The greenery is unmatched. I feel multiple places at once. Auto rickshaws give us a hard time. I get catcalled. I bite into tacos and I feel 25 again. A deluge catches us unawares. All cab services are unresponsive. Some of the staff walk us to a busier intersection and help us get an auto. The kindness of strangers. On the way to the city, passengers on our flight were carrying boxes of Alphonso mangoes and I gasped so audibly they offered us some. The kindness of strangers. I sit in the wet rickshaw and feel the cold air wrap itself around me. I feel alive. I have overpriced coffee at Araku. It's a cute locale with great branding but Subko is miles ahead. Just with the branding they win. Vietnamese food is hit and miss but the noodles' flavor stays with me. I think back on Le Petit Sao's vermicelli bowl. I think back on Luc Lac too. It doesn't come close but it scratches the itch partly. Dark brown Birks look so dope too bad I can't wear open shoes right now. I have mango cheesecake from Magnolia bakery that Arsh keeps calling Mongolia bakery. It tastes more like vanilla than mango which isn't a bad thing really just not what I expected. We top it off with one of our airplane mangoes. The tiles remind me of Lisbon. Why is Lisbon the place to be this year? The Luru carries many of the places I've seen. Kannada is undecipherable. I finish up Rumours of Spring. I bury myself in bougainvillea.

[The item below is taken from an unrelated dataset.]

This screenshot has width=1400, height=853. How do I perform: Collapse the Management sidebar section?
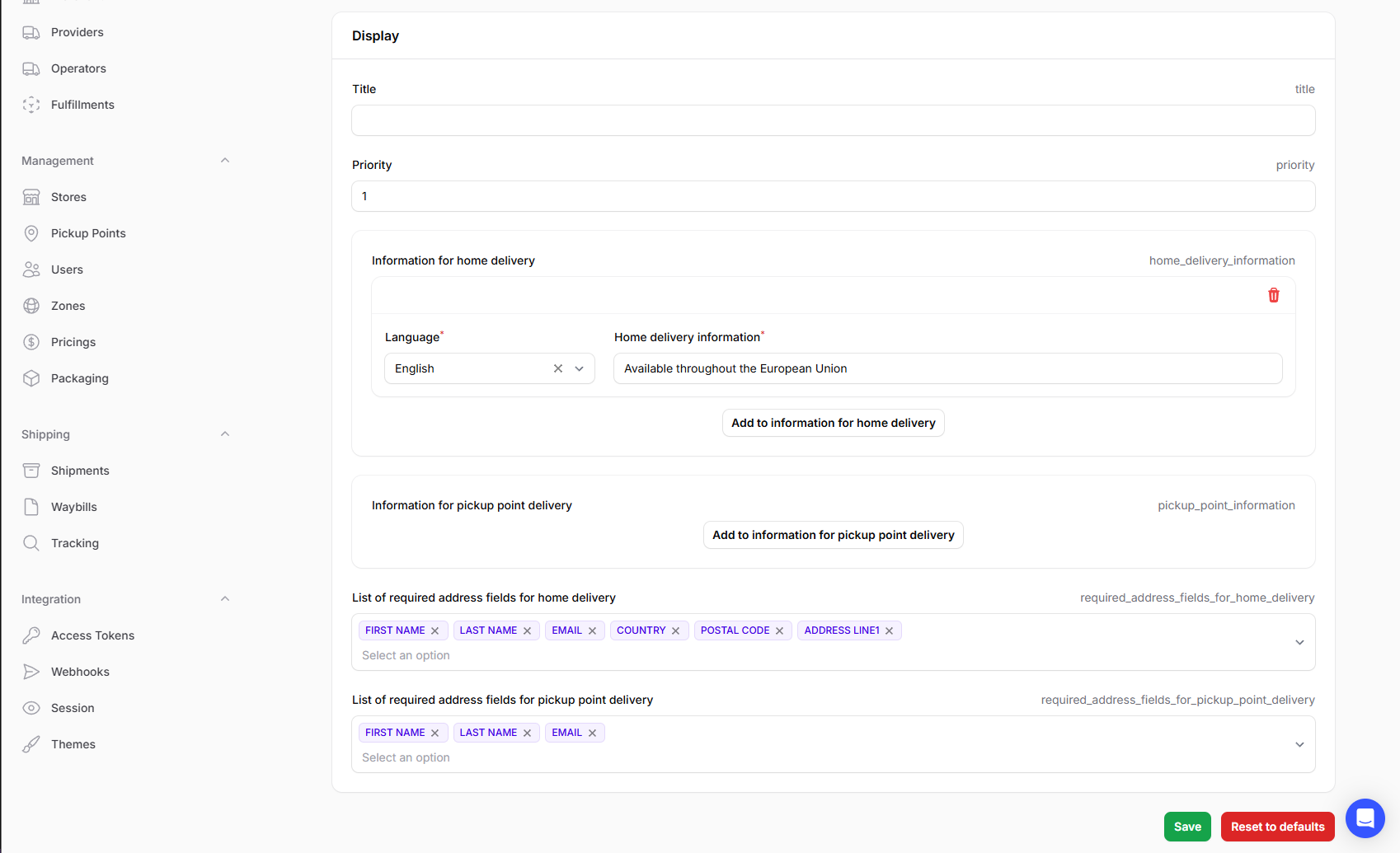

Cool youngsters sport mullets and hand-painted tote bags and are really good at Instagram reels. Ali Zafar's Jhoom plays on auto rides and my life is a reel. Cool youngsters wear baggy jeans and crop tops. And lots of green. I learn from them and emulate. We give hijras money and they give us blessings. God bless you back. I try on clothes I'd never wear. We have the flakiest croissant dipped in chocolate and make a colossal mess. I'm still thinking about the drag show in Bandra. Indiranagar is Bengaluru ka Bandra. The weather here is a wonderful change of pace. The city has all of the cool Bombay has to offer minus the cacophony, the smells, the blistering heat, the spoiled SoBo brats. If only Subko opened here. We get beautiful postcards from Blossom. That and Navayana books. I fit in so easily and dream of a life here. At Cubbon Park they don't let us take photos. Nor can we sit on the grass. What's the point really. I wave at the trees I'll soon forget.
I've only been here in my dreams. Corners remind me of Tokyo and the chilly evening breeze has an unmistakable Canadian spring tinge. It's Pride month and National Indigenous Peoples’ month. It's also my birth month. The beginning of my beginnings. At the drag show in Bombay my heart was so full it almost collapsed. I felt alive and honored by the beauty and the unapologetic commitment to the self. I'm reading Billy Ray Belcourt's A Brief History of my Body while eating another chocolate croissant. Kaafi poetic. There's something so moving about acknowledging histories of pain while offering the possibility of joy. To rewrite a history. To describe instead of being described. Belcourt juxtaposes the visceral, the ornate and the grim. Monsoon season is upon us. I pair earthy tones with pastels. I carry a spare book in my canvas tote. I pause to look at the sky. I identify number plates from the rickshaw on our way to Koramangala. This is a place like home.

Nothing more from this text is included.